▶ AIM OF THE EXERCISE: In this exercise, reproduce all the entries that follow exactly.

[Saved data entries]
------------------------------------------------------------------------
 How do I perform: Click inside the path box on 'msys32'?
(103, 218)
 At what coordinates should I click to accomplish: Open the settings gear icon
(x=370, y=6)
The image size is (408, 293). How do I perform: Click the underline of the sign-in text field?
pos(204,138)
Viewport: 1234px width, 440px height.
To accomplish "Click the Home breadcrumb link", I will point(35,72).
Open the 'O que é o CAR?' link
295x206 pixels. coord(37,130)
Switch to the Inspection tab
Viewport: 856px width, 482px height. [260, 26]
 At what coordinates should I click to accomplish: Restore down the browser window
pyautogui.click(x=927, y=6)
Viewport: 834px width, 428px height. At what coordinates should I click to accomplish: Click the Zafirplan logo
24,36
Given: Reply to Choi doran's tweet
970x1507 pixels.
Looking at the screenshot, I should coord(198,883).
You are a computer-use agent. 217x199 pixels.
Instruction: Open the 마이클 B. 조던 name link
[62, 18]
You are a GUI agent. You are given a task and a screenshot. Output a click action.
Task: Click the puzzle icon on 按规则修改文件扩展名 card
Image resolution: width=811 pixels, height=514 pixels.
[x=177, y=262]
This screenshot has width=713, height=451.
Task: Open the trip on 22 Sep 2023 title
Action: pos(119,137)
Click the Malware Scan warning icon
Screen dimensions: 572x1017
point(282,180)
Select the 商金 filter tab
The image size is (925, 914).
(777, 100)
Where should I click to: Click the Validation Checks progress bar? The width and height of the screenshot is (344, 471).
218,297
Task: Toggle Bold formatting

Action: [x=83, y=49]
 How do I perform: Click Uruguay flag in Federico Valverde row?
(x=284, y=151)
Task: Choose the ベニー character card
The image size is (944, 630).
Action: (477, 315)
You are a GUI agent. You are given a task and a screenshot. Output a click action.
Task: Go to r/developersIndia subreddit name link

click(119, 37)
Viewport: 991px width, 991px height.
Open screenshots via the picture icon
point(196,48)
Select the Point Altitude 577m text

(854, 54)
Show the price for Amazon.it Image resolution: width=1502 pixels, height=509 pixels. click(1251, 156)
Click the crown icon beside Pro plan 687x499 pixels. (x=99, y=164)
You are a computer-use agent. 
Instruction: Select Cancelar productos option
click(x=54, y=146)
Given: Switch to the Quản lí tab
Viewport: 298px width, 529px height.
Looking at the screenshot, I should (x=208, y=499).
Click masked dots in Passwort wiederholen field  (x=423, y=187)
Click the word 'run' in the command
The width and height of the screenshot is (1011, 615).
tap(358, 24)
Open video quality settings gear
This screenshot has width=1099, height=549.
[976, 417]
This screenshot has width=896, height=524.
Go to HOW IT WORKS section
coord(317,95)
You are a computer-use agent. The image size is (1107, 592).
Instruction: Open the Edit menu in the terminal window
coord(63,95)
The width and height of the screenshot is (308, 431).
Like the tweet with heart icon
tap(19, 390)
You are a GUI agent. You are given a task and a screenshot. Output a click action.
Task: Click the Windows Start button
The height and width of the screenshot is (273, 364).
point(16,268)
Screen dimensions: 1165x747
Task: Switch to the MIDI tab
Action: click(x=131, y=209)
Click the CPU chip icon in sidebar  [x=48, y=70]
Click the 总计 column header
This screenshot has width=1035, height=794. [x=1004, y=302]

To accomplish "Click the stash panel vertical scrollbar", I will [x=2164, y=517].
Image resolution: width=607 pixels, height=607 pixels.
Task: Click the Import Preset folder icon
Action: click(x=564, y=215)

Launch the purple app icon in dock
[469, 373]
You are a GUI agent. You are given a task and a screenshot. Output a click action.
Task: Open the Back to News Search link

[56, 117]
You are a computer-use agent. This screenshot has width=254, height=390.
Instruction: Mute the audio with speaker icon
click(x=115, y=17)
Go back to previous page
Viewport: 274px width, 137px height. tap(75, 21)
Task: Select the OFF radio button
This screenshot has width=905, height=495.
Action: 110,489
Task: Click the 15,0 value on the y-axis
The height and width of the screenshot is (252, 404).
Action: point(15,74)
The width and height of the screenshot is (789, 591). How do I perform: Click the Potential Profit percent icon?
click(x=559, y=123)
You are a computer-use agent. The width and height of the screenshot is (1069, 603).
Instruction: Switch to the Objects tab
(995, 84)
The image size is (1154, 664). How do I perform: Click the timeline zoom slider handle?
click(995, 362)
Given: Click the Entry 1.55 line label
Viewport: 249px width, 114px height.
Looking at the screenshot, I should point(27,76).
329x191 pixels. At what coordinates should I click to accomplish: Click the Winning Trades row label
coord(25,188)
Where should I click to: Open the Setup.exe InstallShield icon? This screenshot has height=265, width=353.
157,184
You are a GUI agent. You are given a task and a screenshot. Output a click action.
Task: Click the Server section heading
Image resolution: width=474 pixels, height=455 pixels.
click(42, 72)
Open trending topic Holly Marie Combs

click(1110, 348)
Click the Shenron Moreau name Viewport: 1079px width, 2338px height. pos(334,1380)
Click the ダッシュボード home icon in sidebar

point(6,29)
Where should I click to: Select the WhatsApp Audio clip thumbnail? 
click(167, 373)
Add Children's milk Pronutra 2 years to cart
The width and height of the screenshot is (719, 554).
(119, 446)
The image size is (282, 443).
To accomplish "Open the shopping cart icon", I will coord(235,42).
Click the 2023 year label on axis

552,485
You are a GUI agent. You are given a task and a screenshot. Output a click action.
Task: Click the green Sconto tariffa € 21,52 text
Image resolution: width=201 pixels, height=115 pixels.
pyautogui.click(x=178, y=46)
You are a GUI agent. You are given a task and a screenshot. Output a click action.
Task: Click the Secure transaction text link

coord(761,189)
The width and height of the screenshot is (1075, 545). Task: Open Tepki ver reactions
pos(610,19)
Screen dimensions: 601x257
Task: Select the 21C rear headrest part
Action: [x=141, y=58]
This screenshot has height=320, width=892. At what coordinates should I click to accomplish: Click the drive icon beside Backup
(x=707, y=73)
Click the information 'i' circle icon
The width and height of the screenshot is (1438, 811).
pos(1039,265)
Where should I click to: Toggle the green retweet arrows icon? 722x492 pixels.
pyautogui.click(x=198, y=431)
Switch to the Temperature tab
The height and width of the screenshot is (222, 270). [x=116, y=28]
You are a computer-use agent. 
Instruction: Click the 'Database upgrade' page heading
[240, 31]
------------------------------------------------------------------------
▶ YOUR SOLUTION:
 How do I perform: Click inside the path box on 'msys32'?
(103, 218)
 At what coordinates should I click to accomplish: Open the settings gear icon
(x=370, y=6)
The image size is (408, 293). How do I perform: Click the underline of the sign-in text field?
pos(204,138)
Viewport: 1234px width, 440px height.
To accomplish "Click the Home breadcrumb link", I will point(35,72).
Open the 'O que é o CAR?' link
295x206 pixels. coord(37,130)
Switch to the Inspection tab
Viewport: 856px width, 482px height. [260, 26]
 At what coordinates should I click to accomplish: Restore down the browser window
pyautogui.click(x=927, y=6)
Viewport: 834px width, 428px height. At what coordinates should I click to accomplish: Click the Zafirplan logo
24,36
Given: Reply to Choi doran's tweet
970x1507 pixels.
Looking at the screenshot, I should coord(198,883).
You are a computer-use agent. 217x199 pixels.
Instruction: Open the 마이클 B. 조던 name link
[62, 18]
You are a GUI agent. You are given a task and a screenshot. Output a click action.
Task: Click the puzzle icon on 按规则修改文件扩展名 card
Image resolution: width=811 pixels, height=514 pixels.
[x=177, y=262]
This screenshot has width=713, height=451.
Task: Open the trip on 22 Sep 2023 title
Action: pos(119,137)
Click the Malware Scan warning icon
Screen dimensions: 572x1017
point(282,180)
Select the 商金 filter tab
The image size is (925, 914).
(777, 100)
Where should I click to: Click the Validation Checks progress bar? The width and height of the screenshot is (344, 471).
218,297
Task: Toggle Bold formatting

Action: [x=83, y=49]
 How do I perform: Click Uruguay flag in Federico Valverde row?
(x=284, y=151)
Task: Choose the ベニー character card
The image size is (944, 630).
Action: (477, 315)
You are a GUI agent. You are given a task and a screenshot. Output a click action.
Task: Go to r/developersIndia subreddit name link

click(119, 37)
Viewport: 991px width, 991px height.
Open screenshots via the picture icon
point(196,48)
Select the Point Altitude 577m text

(854, 54)
Show the price for Amazon.it Image resolution: width=1502 pixels, height=509 pixels. click(1251, 156)
Click the crown icon beside Pro plan 687x499 pixels. (x=99, y=164)
You are a computer-use agent. 
Instruction: Select Cancelar productos option
click(x=54, y=146)
Given: Switch to the Quản lí tab
Viewport: 298px width, 529px height.
Looking at the screenshot, I should (x=208, y=499).
Click masked dots in Passwort wiederholen field  (x=423, y=187)
Click the word 'run' in the command
The width and height of the screenshot is (1011, 615).
tap(358, 24)
Open video quality settings gear
This screenshot has width=1099, height=549.
[976, 417]
This screenshot has width=896, height=524.
Go to HOW IT WORKS section
coord(317,95)
You are a computer-use agent. The image size is (1107, 592).
Instruction: Open the Edit menu in the terminal window
coord(63,95)
The width and height of the screenshot is (308, 431).
Like the tweet with heart icon
tap(19, 390)
You are a GUI agent. You are given a task and a screenshot. Output a click action.
Task: Click the Windows Start button
The height and width of the screenshot is (273, 364).
point(16,268)
Screen dimensions: 1165x747
Task: Switch to the MIDI tab
Action: click(x=131, y=209)
Click the CPU chip icon in sidebar  [x=48, y=70]
Click the 总计 column header
This screenshot has width=1035, height=794. [x=1004, y=302]

To accomplish "Click the stash panel vertical scrollbar", I will [x=2164, y=517].
Image resolution: width=607 pixels, height=607 pixels.
Task: Click the Import Preset folder icon
Action: click(x=564, y=215)

Launch the purple app icon in dock
[469, 373]
You are a GUI agent. You are given a task and a screenshot. Output a click action.
Task: Open the Back to News Search link

[56, 117]
You are a computer-use agent. This screenshot has width=254, height=390.
Instruction: Mute the audio with speaker icon
click(x=115, y=17)
Go back to previous page
Viewport: 274px width, 137px height. tap(75, 21)
Task: Select the OFF radio button
This screenshot has width=905, height=495.
Action: 110,489
Task: Click the 15,0 value on the y-axis
The height and width of the screenshot is (252, 404).
Action: point(15,74)
The width and height of the screenshot is (789, 591). How do I perform: Click the Potential Profit percent icon?
click(x=559, y=123)
You are a computer-use agent. The width and height of the screenshot is (1069, 603).
Instruction: Switch to the Objects tab
(995, 84)
The image size is (1154, 664). How do I perform: Click the timeline zoom slider handle?
click(995, 362)
Given: Click the Entry 1.55 line label
Viewport: 249px width, 114px height.
Looking at the screenshot, I should point(27,76).
329x191 pixels. At what coordinates should I click to accomplish: Click the Winning Trades row label
coord(25,188)
Where should I click to: Open the Setup.exe InstallShield icon? This screenshot has height=265, width=353.
157,184
You are a GUI agent. You are given a task and a screenshot. Output a click action.
Task: Click the Server section heading
Image resolution: width=474 pixels, height=455 pixels.
click(42, 72)
Open trending topic Holly Marie Combs

click(1110, 348)
Click the Shenron Moreau name Viewport: 1079px width, 2338px height. pos(334,1380)
Click the ダッシュボード home icon in sidebar

point(6,29)
Where should I click to: Select the WhatsApp Audio clip thumbnail? 
click(167, 373)
Add Children's milk Pronutra 2 years to cart
The width and height of the screenshot is (719, 554).
(119, 446)
The image size is (282, 443).
To accomplish "Open the shopping cart icon", I will coord(235,42).
Click the 2023 year label on axis

552,485
You are a GUI agent. You are given a task and a screenshot. Output a click action.
Task: Click the green Sconto tariffa € 21,52 text
Image resolution: width=201 pixels, height=115 pixels.
pyautogui.click(x=178, y=46)
You are a GUI agent. You are given a task and a screenshot. Output a click action.
Task: Click the Secure transaction text link

coord(761,189)
The width and height of the screenshot is (1075, 545). Task: Open Tepki ver reactions
pos(610,19)
Screen dimensions: 601x257
Task: Select the 21C rear headrest part
Action: [x=141, y=58]
This screenshot has height=320, width=892. At what coordinates should I click to accomplish: Click the drive icon beside Backup
(x=707, y=73)
Click the information 'i' circle icon
The width and height of the screenshot is (1438, 811).
pos(1039,265)
Where should I click to: Toggle the green retweet arrows icon? 722x492 pixels.
pyautogui.click(x=198, y=431)
Switch to the Temperature tab
The height and width of the screenshot is (222, 270). [x=116, y=28]
You are a computer-use agent. 
Instruction: Click the 'Database upgrade' page heading
[240, 31]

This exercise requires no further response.